- _What to do_
Repeat the stretch of entries below from the line with "[View favourites] (353, 54)" through the line with "Type kraag (29, 112)". Include both ends and add nothing.

- _Data extracts_
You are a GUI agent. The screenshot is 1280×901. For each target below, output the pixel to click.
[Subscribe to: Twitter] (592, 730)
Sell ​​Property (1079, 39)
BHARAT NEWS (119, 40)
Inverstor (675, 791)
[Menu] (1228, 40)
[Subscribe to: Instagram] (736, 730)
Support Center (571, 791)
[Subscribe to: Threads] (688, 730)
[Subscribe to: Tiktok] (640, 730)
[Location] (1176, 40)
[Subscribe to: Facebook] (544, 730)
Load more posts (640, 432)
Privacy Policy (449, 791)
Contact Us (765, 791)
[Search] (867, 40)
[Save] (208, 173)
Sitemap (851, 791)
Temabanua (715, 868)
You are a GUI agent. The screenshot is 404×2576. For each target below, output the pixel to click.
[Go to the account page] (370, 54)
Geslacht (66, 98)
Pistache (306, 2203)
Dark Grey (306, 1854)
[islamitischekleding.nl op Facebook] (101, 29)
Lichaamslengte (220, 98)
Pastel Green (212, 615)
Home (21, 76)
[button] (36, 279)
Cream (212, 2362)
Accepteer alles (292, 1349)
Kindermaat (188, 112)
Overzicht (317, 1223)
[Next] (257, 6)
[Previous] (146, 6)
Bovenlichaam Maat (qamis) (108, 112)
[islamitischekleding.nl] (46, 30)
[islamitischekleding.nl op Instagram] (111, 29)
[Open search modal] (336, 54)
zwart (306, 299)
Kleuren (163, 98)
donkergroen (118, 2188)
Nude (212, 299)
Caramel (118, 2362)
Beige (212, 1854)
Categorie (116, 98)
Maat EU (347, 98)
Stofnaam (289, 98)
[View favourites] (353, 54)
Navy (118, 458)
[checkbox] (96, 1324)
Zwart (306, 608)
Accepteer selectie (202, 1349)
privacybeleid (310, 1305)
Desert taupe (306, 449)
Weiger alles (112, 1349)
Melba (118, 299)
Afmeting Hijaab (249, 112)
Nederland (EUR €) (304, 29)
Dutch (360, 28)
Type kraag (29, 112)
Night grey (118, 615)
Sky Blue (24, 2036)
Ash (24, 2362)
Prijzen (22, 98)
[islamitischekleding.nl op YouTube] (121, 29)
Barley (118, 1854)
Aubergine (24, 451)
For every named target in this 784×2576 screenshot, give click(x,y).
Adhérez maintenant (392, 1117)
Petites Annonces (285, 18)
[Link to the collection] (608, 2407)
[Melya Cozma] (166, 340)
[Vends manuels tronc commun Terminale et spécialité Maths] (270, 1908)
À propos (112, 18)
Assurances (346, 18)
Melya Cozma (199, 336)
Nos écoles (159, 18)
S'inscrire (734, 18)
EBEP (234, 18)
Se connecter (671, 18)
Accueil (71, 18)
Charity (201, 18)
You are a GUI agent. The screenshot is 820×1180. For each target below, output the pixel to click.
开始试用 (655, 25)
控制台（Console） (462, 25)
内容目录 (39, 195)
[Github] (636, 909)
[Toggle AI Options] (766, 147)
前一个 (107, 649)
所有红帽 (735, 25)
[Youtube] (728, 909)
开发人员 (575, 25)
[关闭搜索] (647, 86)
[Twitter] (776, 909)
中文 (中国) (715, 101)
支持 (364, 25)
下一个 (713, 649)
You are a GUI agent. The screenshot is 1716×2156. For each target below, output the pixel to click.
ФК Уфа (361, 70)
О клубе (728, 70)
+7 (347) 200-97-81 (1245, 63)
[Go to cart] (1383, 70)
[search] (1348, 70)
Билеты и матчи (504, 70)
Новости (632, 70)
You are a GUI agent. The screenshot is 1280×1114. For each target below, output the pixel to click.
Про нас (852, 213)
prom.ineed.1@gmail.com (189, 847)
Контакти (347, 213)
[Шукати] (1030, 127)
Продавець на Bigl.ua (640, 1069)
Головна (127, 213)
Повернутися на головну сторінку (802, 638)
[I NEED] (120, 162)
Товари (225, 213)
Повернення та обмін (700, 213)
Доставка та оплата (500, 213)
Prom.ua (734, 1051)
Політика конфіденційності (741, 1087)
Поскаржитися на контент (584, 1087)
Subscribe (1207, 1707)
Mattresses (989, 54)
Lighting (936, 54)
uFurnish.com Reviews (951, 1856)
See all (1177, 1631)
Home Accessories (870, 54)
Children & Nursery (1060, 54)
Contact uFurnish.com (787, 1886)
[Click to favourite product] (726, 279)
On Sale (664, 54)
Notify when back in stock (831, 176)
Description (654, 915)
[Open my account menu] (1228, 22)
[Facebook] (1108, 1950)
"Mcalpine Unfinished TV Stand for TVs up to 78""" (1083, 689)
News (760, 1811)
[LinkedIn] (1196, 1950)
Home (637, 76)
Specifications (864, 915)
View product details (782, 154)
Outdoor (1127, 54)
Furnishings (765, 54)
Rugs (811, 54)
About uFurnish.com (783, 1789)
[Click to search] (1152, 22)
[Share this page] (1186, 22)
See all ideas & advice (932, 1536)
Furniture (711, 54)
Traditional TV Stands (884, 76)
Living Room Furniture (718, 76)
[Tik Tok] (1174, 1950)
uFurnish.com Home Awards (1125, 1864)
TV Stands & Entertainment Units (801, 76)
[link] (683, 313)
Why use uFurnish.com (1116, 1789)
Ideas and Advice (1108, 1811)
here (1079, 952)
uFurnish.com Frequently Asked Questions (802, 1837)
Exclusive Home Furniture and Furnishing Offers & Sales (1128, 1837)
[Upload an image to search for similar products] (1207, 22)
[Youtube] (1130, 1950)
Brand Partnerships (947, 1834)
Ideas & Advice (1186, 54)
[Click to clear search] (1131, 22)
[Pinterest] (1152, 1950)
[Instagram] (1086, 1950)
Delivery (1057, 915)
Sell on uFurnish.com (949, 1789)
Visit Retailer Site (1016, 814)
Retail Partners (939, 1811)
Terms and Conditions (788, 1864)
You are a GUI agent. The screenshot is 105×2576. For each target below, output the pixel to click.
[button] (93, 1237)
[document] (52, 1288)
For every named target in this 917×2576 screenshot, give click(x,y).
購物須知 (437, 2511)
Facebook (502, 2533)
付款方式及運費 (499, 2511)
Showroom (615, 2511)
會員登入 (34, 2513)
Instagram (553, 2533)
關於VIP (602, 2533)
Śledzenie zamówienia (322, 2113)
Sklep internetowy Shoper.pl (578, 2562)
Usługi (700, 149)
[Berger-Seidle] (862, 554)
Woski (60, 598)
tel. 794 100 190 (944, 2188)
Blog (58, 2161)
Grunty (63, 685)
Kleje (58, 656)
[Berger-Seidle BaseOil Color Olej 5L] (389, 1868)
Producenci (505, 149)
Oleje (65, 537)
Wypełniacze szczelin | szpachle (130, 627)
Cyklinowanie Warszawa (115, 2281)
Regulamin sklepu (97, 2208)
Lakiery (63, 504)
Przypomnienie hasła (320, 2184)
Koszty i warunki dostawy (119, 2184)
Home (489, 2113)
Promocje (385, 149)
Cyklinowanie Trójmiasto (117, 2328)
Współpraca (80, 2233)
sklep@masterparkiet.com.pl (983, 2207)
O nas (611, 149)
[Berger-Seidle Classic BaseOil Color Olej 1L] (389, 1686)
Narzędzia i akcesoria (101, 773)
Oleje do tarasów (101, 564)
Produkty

- _Exercise answer_
[View favourites] (353, 54)
Navy (118, 458)
[checkbox] (96, 1324)
Zwart (306, 608)
Accepteer selectie (202, 1349)
privacybeleid (310, 1305)
Desert taupe (306, 449)
Weiger alles (112, 1349)
Melba (118, 299)
Afmeting Hijaab (249, 112)
Nederland (EUR €) (304, 29)
Dutch (360, 28)
Type kraag (29, 112)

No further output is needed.